SANTA FE, N.M. — Recent research indicates that New Mexico hasn’t reaped the full economic benefits of its substantial arts community.
A new grant may offer some help in that regard.
The Loan Fund, an Albuquerque-based nonprofit community lender, has received a $200,000 grant to work in partnership with the Keshet Ideas and Innovation Center to “grow the entrepreneurial arts and creative community in Albuquerque and Santa Fe,” according to a news release from The Loan Fund.
The money comes from the Kresge and Surdna Foundations, which have joined to give out seven such grants to community lenders around the U.S.
“Artists are an important component of New Mexico’s economy; however, business credit is often difficult for these entrepreneurs to obtain,” The Loan Fund’s President and CEO Leroy Pacheco said in a statement. “The Loan Fund has a history of helping artists and art-focused nonprofits. This project will allow us to reach and assist additional artistic and creative entrepreneurs who want to start or grow their businesses.”
The Keshet Ideas and Innovation Center — established last year as an incubator for creative entrepreneurs — will introduce its clients to The Loan Fund as a funding resource. Both entities will offer the artists business-related training.

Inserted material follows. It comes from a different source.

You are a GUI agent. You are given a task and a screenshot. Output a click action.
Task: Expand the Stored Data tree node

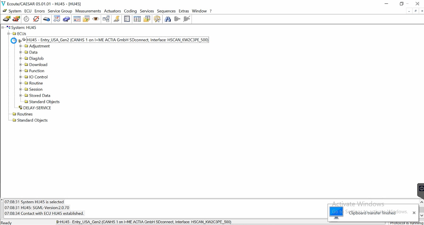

George Kenefic, The Loan Fund’s director of “enterprise empowerment,” said half of the grant will be used to issue loans to artists, while the other $100,000 will go toward educational programming. He said the partnership between The Loan Fund and KIIC brings together two entities with different areas of expertise.
“We’re basically upping our game here because neither of us could do this without the other,” Kenefic told the Journal. “It’s two parts: one, it’s enabling us to do what we couldn’t do individually (because) each organization is filling a gap in capacity that the other organization doesn’t have, and the sprinkles on the sundae here is the $200,000.”
Kenefic said The Loan Fund typically gets funding awards that it must repay, but this grant does not mandate repayment.
Recent state-sponsored research by University of New Mexico’s Bureau of Business & Economic Research found that the arts and cultural industries, when broadly defined to include areas like cultural tourism and education, account for 9.8 percent of the jobs in New Mexico. But the report also notes that additional steps should be taken to realize the true potential of the local “creative economy.” Recommendations include making additional business-related training available for artists.